# Required action
Work out how many lines of the data contain "computer" and reply with that number alone.

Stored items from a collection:
Content starts
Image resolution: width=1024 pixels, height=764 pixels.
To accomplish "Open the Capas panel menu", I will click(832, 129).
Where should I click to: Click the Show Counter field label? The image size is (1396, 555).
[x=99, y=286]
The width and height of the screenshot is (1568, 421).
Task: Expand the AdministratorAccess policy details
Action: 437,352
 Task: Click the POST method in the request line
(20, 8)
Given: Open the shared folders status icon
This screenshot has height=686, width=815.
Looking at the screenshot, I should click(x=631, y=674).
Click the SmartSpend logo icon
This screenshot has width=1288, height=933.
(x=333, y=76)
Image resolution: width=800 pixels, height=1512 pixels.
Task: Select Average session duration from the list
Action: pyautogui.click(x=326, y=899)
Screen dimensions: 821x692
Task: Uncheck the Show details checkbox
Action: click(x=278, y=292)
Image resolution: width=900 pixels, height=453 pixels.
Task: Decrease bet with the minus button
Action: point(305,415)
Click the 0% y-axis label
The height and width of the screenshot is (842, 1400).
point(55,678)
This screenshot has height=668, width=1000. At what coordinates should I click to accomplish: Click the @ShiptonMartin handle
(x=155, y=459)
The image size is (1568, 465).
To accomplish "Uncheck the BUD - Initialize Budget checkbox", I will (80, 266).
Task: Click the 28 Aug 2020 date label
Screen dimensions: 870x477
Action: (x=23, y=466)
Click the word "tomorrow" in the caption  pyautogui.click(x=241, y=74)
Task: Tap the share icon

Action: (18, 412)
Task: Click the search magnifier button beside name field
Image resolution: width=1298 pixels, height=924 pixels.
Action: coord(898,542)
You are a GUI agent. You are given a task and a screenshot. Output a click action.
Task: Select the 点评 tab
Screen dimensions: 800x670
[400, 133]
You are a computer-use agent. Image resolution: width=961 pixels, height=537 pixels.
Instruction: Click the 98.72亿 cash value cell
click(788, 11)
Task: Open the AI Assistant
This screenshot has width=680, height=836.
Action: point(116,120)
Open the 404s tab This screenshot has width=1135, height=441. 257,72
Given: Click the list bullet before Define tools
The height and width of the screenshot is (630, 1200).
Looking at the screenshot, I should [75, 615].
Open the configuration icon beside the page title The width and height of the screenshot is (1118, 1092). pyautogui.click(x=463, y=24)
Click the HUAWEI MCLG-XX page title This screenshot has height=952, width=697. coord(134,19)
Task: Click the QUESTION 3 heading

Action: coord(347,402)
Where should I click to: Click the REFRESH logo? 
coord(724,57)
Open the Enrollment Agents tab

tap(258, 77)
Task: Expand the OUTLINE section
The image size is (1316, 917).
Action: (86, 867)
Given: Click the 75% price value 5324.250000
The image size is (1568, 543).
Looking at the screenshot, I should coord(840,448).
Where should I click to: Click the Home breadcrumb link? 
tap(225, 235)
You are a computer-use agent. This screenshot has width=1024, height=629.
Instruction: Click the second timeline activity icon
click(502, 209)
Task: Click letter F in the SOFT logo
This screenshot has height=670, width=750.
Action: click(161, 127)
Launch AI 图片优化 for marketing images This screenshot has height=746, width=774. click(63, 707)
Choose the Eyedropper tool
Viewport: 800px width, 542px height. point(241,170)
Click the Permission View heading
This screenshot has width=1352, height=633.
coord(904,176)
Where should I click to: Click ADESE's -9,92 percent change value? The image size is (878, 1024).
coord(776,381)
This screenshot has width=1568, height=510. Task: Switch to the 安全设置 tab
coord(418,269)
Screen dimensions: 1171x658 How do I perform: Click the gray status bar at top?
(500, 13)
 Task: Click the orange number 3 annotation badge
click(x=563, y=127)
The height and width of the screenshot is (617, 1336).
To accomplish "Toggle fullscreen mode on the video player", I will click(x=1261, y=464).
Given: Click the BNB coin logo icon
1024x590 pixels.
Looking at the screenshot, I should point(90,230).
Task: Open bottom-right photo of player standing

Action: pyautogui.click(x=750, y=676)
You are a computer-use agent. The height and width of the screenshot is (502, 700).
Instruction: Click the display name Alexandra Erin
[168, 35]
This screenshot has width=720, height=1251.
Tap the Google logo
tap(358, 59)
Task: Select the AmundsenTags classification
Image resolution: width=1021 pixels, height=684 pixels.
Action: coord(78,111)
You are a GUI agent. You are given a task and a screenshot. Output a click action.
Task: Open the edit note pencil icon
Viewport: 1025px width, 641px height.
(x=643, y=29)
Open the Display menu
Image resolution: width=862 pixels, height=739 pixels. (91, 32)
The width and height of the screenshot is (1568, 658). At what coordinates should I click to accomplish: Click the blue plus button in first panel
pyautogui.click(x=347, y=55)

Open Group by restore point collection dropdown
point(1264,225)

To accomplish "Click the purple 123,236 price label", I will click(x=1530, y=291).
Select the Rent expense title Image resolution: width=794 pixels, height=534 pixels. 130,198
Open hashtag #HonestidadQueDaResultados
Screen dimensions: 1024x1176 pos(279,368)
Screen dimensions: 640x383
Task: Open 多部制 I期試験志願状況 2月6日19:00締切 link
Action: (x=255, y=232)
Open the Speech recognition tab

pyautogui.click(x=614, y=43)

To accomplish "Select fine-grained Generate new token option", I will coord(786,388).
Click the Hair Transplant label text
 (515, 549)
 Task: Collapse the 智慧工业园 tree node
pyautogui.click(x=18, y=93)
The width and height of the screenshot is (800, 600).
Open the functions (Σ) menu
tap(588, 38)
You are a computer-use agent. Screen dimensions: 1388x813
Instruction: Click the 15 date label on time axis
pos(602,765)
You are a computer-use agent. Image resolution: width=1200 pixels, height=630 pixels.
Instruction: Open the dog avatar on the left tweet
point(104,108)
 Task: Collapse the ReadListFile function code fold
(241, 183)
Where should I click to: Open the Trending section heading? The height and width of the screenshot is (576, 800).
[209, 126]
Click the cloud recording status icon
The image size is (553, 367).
Content ends
# Completed task
5